Of course, that’s not quite true. The third book ended tragically, which satisfied Medieval tastes, but Montalvo gave it a more optimistic Renaissance outcome, which allowed him to write a fourth book. He also added “doctrinal improvements” to Amadis of Gaul that you may have already noticed, adding a kind of piety more in keeping with Renaissance thought.

The “fifth book,” The Exploits of Esplandian (Las Sergas de Esplandián), opens:

“Here begins the branch from the four books about Amadis, called Las Sergas de Esplandían, which was written in Greek by the hand of the great master Elisabat, who saw and heard of many of his great deeds... and was translated into many languages for the provinces and kingdoms where... having read of the great things of his father, they were eager to see those of his son.”

The book ends inviting other writers to continue the stories, and that came to pass. Las Sergas de Esplandián enjoyed ten edition between 1510 and 1588, and during that century, eight more books were written about Amadis’s family in Spain, and those, too, achieved great success over the decades. (The exception is Book VIII, Lisuarte de Grecia by Juan Díaz, published in 1526, which was overly pious and boring, so it sold badly.) If that were not enough, another 75 novels of chivalry about other knights were published in Spain in the 1500s.

In addition to translations of the Amadis books into several languages, the Amadis family story was extended in Italy, Germany, and France with many additional sequels. In the end, the family tree grew into a sequoia. You can see a pdf of the Amadis clan including the Spanish and Italian branches, published by the Biblioteca Nacional de España, here (scroll down).

※

Required actions —
1) How would you render this sentence from the passage on the Amadis books in Spanish: "In the end, the family tree grew into a sequoia."?
2) Can you write a few more sentences that carry the passage on the Amadis books forward from its final sentence?

Dataset section —
※

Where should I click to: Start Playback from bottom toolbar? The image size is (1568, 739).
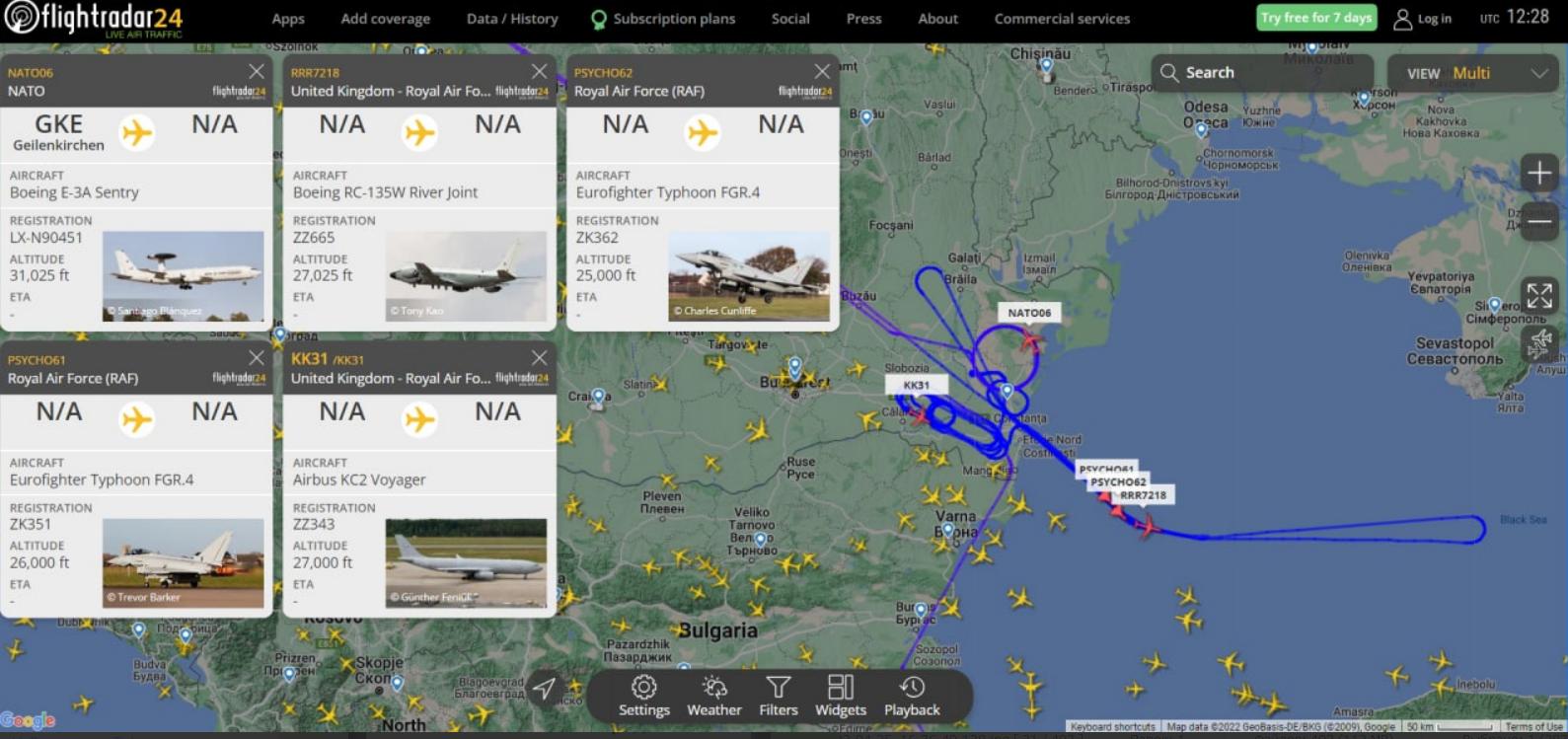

※

Answers for the tasks —
1) Al final, el árbol genealógico se convirtió en una secuoya.

2)
Unlike his father, Esplandian fights infidels in war, not individual fellow Christian knights. In much of the book, the son leads a crusade to protect Constantinople from the siege of King Armato of Persia and his Islamic allies. (Constantinople fell in 1453 to the Ottomans, and Sergas was published in 1510, so that was either wishful thinking or alternate history.)

Esplandian also fought for different reasons – not for earthly fame and honor, as he himself explains in Chapter II:

“...if the great things that my father did in this world with so much effort and such a courageous heart and no small danger to his life, so exceedingly well and amid such good men, had been employed in service to the Lord, there could never have been any man equal or comparable to his virtue and valor. But instead he has eagerly sought the things of this mortal world rather than those that shall last forever.... So may it please the Lord on High that, while I resemble my father somewhat, if I exceed his skill, it may be by aiming more to save my soul than to honor my body, and by avoiding everything that may offend Him.”

Montalvo, however, sought worldly fame, “wishing that some shadow of remembrance remain of me,” and shamelessly advertised the sequel to Amadis of Gaul within its “corrected” text. That’s one of the things we can remember him for.